By Vicki Bakhshi, Director, Governance & Sustainable Investment at BMO Global Asset Management
In 2016 we published the first of our ESG Profile and Impact Reports for our Responsible Global Equity strategy, a fundamental equity strategy, based on the selection of between 50-70 stocks that contribute to positive sustainability. At the time we were not sure how much interest there would be in the report, but the reaction was overwhelmingly positive, leading us to turn the report it into a regular publication.
In 2016 and 2017, the centrepiece of our reports was a mapping of the holdings within the strategy to the UN Sustainable Development Goals (SDGs). This was based on an in-house analysis, looking at the revenue streams of all companies in the strategy and making a judgement on how these could be mapped against specific SDGs. For us this was a valuable exercise in understanding, and reporting on, which SDGs we have exposure to via our holdings and how this changes over time.
As we came to prepare our 2018 report we asked ourselves the question, ‘does this really measure impact?’. Whilst the SDGs are extremely useful in providing a common language to describe what type of impact our companies may have, the mapping told us nothing about the intensity of their impact.
It was at this point that we turned to the Impact Management Project to help us develop our thinking about how to develop a deeper approach to impact reporting. Using the five dimensions of impact, we concluded that our SDG mapping was effective in reporting in the first dimension, which is ‘What’. Our analysis, though, needed to expand to quantify the scale of that impact; we saw the ‘Who’ and ‘How Much’ dimensions being particularly relevant here.
With this aim, we started searching for data. We decided to structure our analysis into two parts. First, we wanted to analyse what we called ‘universal issues’; climate change, water and labour, which impact companies broadly across the portfolio. Second, we did a deep dive into two of our six investment themes; Health and Wellbeing and Technological Innovation, to understand impact at a sectoral level.
It was in the second part of our analysis, the deep dive into Health and Wellbeing and Technological Innovation that the Impact Management Project structure was particularly helpful. We quickly realised that when it comes to sector-specific metrics, such as the impact healthcare companies have on their patients, there is no easy off-the-shelf data solution. As such, we needed to go straight to the companies’ own reporting.

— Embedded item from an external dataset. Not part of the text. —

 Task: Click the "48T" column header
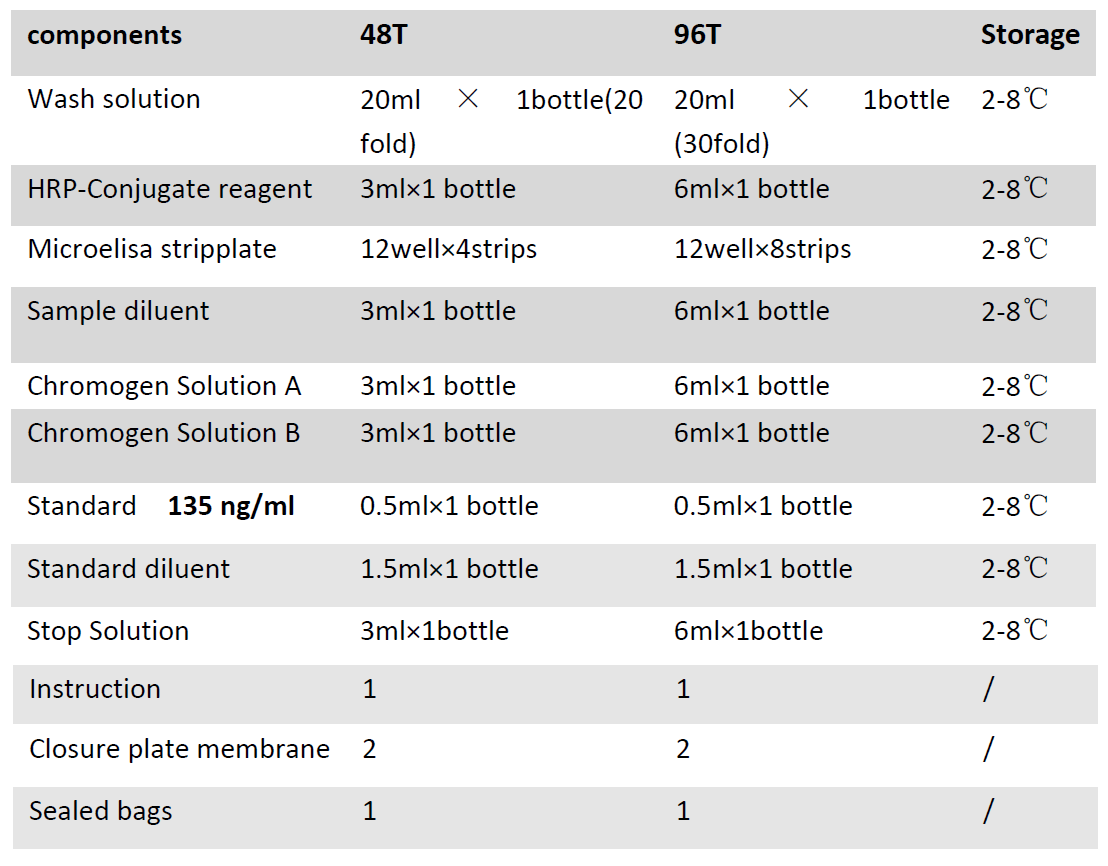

Based on the annual and sustainability reports of our investee companies, we collated all reported data that related to the questions of ‘Who’ their products and services were being delivered to, and ‘How Much’ positive impact they were having.
It was at this point it became clear that consistent data was very difficult to obtain – even amongst some of the largest companies in our portfolio. We reported on the data points we could identify, but also set out our own recommendations on what impact metrics we would like to see companies using going forward, based on industry initiatives such as the Access to Medicine Index and our own experience and views. Figure 1 below gives an example from our report on the healthcare sector, with additional commentary on how our suggested metrics map to the IMP.
The report will be sent to our investee companies, with a view to encouraging them to improve their disclosure.
Finally, when we considered the ‘Investor Contribution’ element of the Impact Management Project, we saw a clear link to investor engagement. Through dialogue with companies on a wide range of issues, including water, climate change, labour standards and governance, we are directly supporting more sustainable long-term business models. Our report summarises our engagement over 2017, including examples of results, mapping our key engagement areas against the Sustainable Development Goals.
Ambitions for the future
One of the issues we grappled with when we wrote the report was how to capture the impact that companies have through their own operations, as well as through the products and services they provide. Given that our investments include large multinational corporations, this impact is substantial. We included metrics in our report on carbon footprints, jobs created and water management, but were conscious that these fall short of full impact analysis. A particular area of focus for us in the coming year is labour, where we would like to find better metrics to capture the quality of jobs (‘What’), not just the quantity (‘How Much’ – scale).
Like others in the industry, we are on an impact reporting journey and certainly do not think we have yet arrived at the destination. We are keen to share the results of our work with peers in the Impact Management Project and elsewhere, and would very much welcome feedback.